Oz suggested that governors could use local hospitals, which would pay for it, to give the uninsured “15-minute physicals” and that it could be done “in a festival-like setting” where they get “screening.” What happens after that screening if a serious medical condition is diagnosed, Oz doesn’t say.
By the way, those “festival-like” health care screenings have been the sole purpose of Remote Area Medical (RAM) free pop-clinics for decades. The nonprofit, founded by Stan Brock in 1985 to provide health care are in developing countries, has been working in the U.S. since 1992, providing care in underserved areas from Los Angeles to Appalachia. They show the reality of Oz’s “festival-like” vision—dozens, sometimes hundreds, of people showing up in the middle of the night to get in line for the chance to be seen by a health care provider the next day. That had already been a reality for more than a decade when Oz gave that speech.

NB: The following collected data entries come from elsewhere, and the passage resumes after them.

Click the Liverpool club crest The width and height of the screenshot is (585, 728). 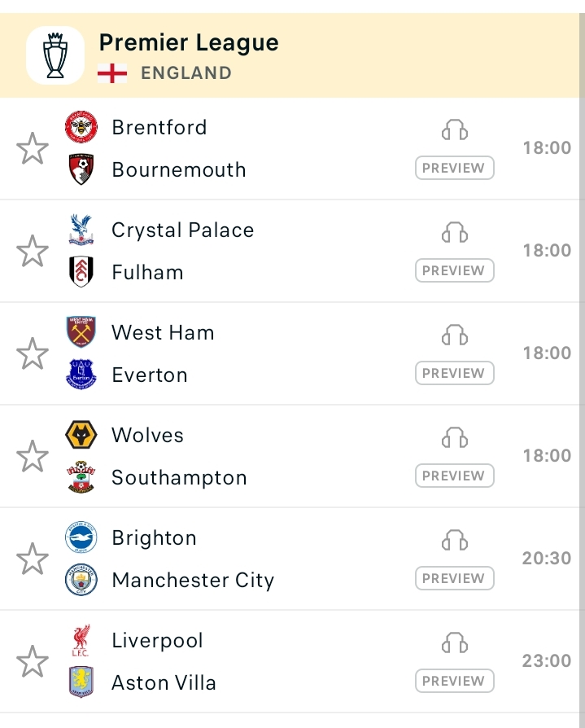coord(81,641)
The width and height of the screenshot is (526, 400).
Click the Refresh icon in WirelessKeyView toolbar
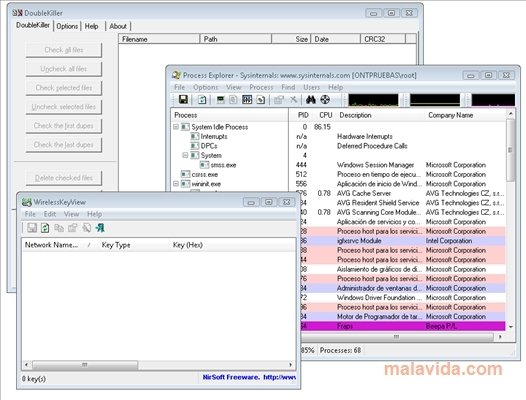pos(45,228)
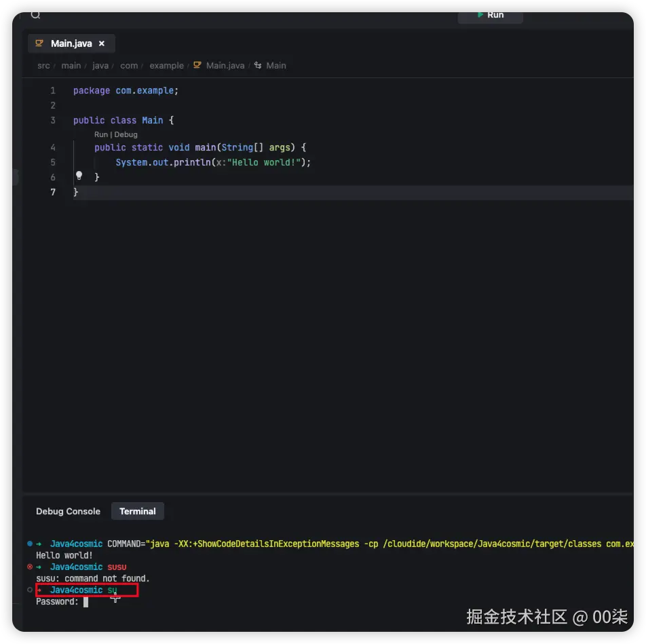Click the search magnifier icon
This screenshot has height=644, width=646.
[36, 15]
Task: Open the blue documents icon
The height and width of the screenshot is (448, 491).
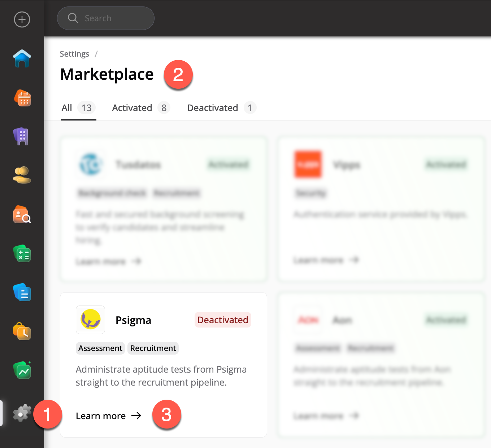Action: coord(22,293)
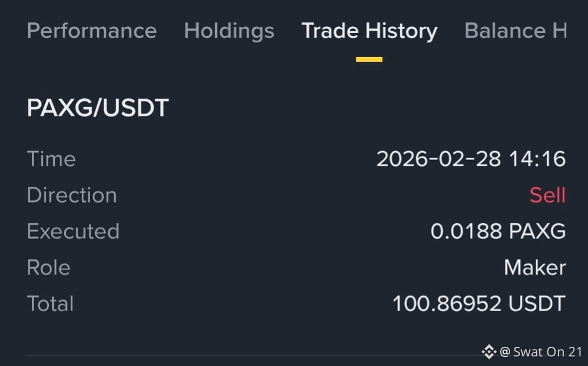Image resolution: width=588 pixels, height=366 pixels.
Task: Switch to the Holdings tab
Action: tap(229, 31)
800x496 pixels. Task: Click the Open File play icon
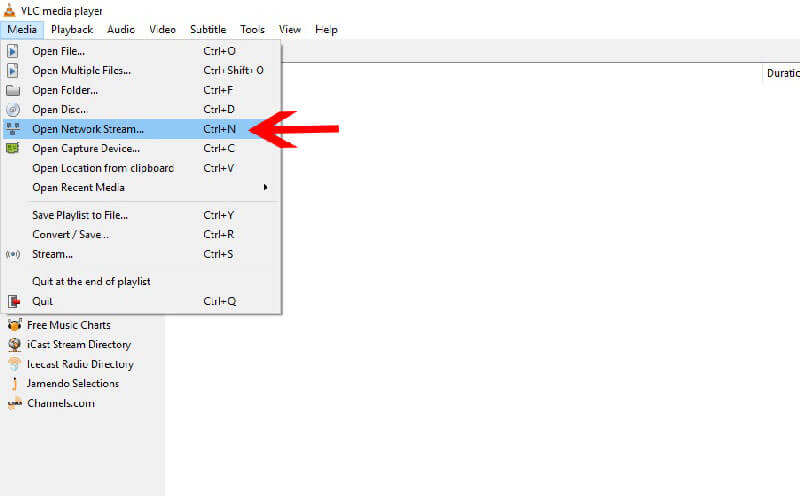13,51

Oz, by the way, had been an early booster of the ACA, and had argued for the most maligned element of the plan, the individual mandate to hold insurance. Now that he’s a Trumpy Republican running for the Senate, he “does not support a big government takeover of the health insurance industry” and “would not have voted for Obamacare.” At least that’s what a campaign spokesperson told CNN in March, before the primary.
He’s always been messed up on whether people really deserve care, though, that CNN story shows. In 2007, he told CNN, “There have been times when I have been tempted to break my Hippocratic oath, to put my patient first, because although I could save their life, they didn’t have the ability to reimburse whoever had to pay for it.” It’s convoluted, but apparently he meant that he had been tempted in his practice to not provide life-saving care to someone who couldn’t pay for it, because “what happens then is that the system goes bankrupt. You can’t afford those services anymore.”
That Hippocratic oath seems to be a slippery thing for Oz, what with his conviction that people don’t have a right to health. The guy is a charlatan, a snake-oil salesman who has a questionable place in practicing medicine and none whatsoever in deciding health care policy in the Senate.